Posted by Jill Boynton November 24, 2008 09:30 AM

"Should I refinance if I can only get a 0.1 percent drop in my rate? I also have PMI insurance which will last another 4 to 5 years, but I can get rid of it if I refinance. I know it pushes my payments back out to 30 years but if I maintain the amount I currently pay I can pay off early."

It sounds like you are in a much better financial position today than when you took out your present mortgage. If you are paying PMI, or private mortgage insurance, you must have taken out a mortgage for more than 80 percent of the value of the property. Private Mortgage Insurance is required by lenders making loans that are deemed "riskier" because of the high mortgage-to-equity ratio. You now have more than 20 percent equity and are in a position to drop that extra monthly payment.

In addition you intend to refinance to obtain a lower monthly payment, yet still plan to make your current payment so that your mortgage will be paid off in less than 30 years. Bravo! However, there is some math to do to see if this all makes sense.

First you must consider the cost of refinancing.
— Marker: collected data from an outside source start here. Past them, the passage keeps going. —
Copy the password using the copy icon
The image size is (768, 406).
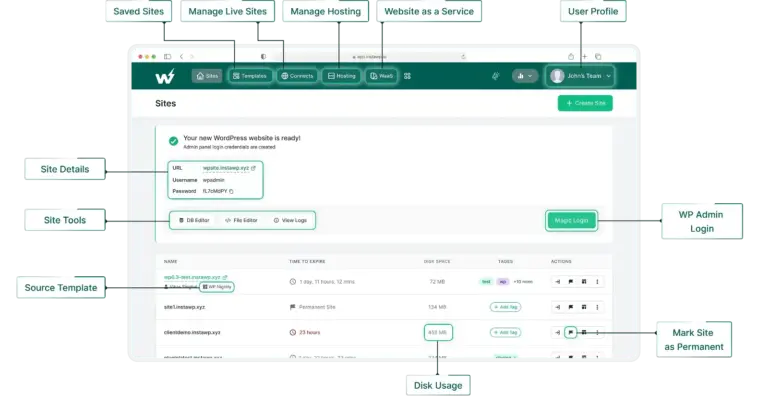(x=231, y=190)
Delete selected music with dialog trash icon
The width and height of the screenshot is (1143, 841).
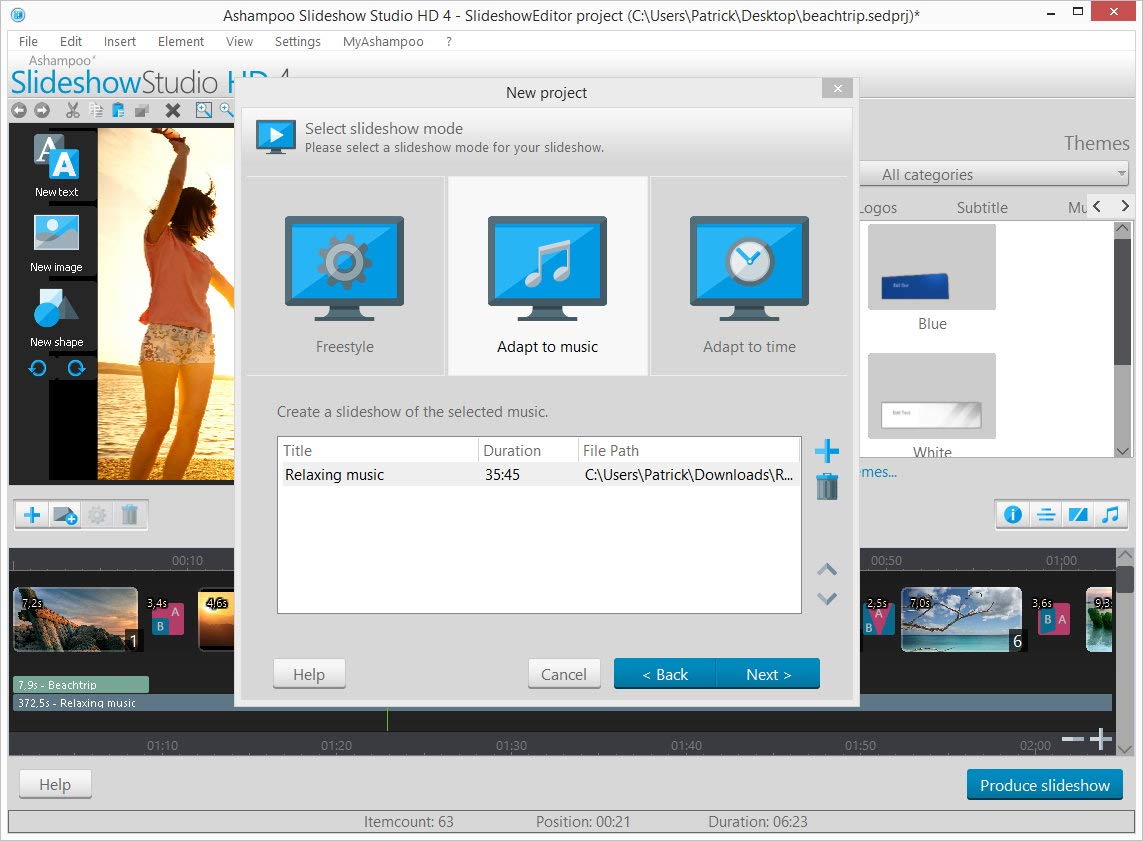[827, 488]
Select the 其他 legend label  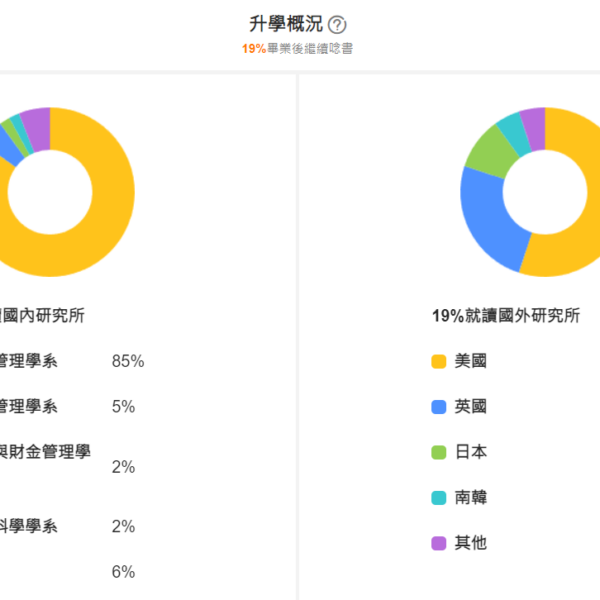pyautogui.click(x=470, y=543)
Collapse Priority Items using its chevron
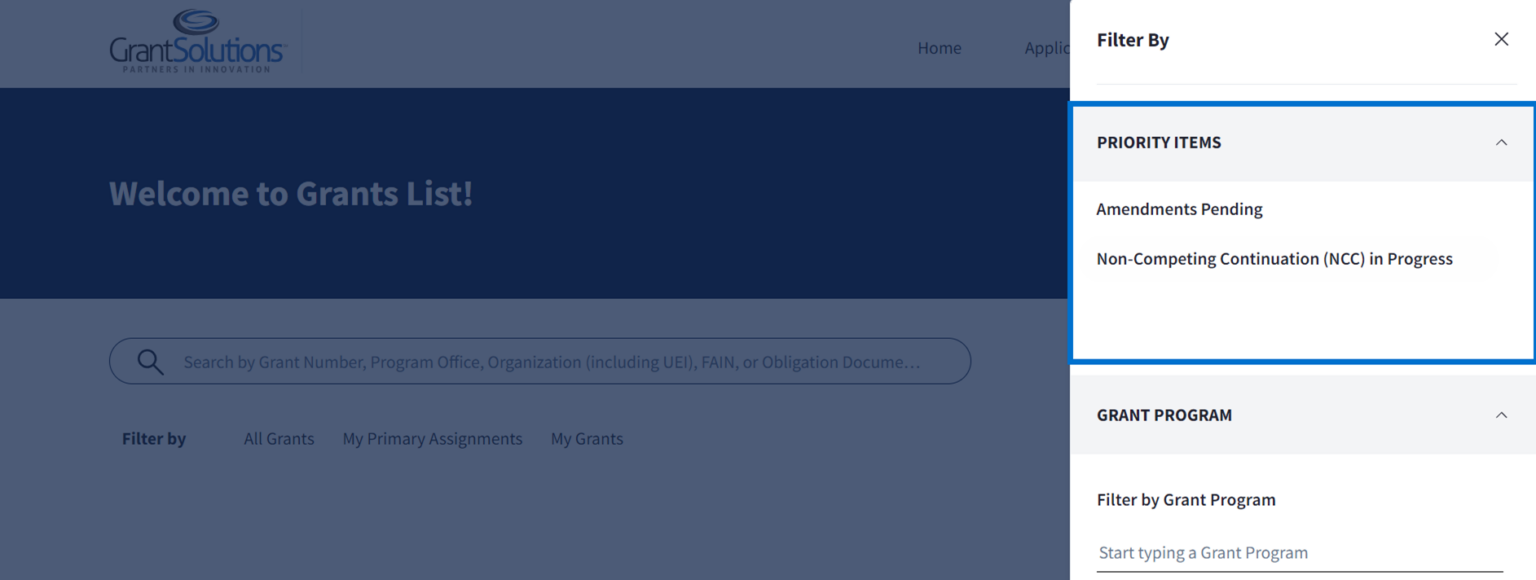1536x580 pixels. coord(1501,143)
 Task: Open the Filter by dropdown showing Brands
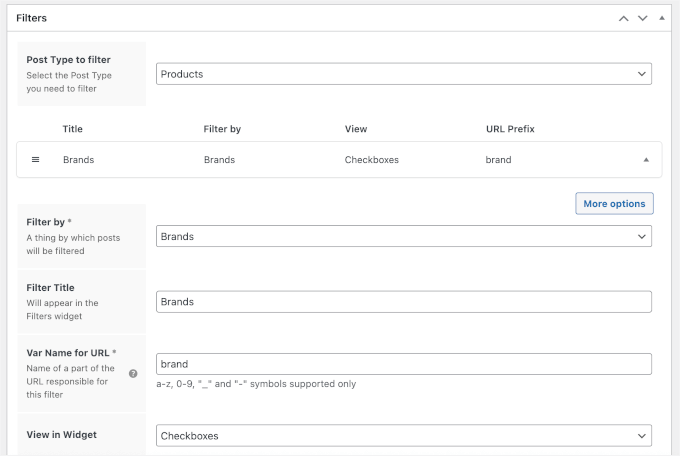pos(404,236)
The bank will probably require an appraisal at your expense, and will charge you other closing costs that can add up to several thousand dollars. Normally refinancing to achieve a 0.1 percent drop in the interest rate won't make sense, because the monthly savings will be miniscule compared to the costs of the new loan. However getting rid of your monthly PMI payment may make this a much more attractive deal.

Divide the total cost of refinancing by the total monthly savings to get your "break even point", or the number of months it will take you to recoup the closing costs. Then ask yourself how long you intend to stay in your home. If it's at least as long as it takes to break even then it makes sense to refinance.

Finally if you make one extra principal payment per year you can reduce your 30 year mortgage to a 22 year mortgage. But don't neglect your retirement savings to do this. It is just as important to stay on track for retirement as it is to pay off your mortgage.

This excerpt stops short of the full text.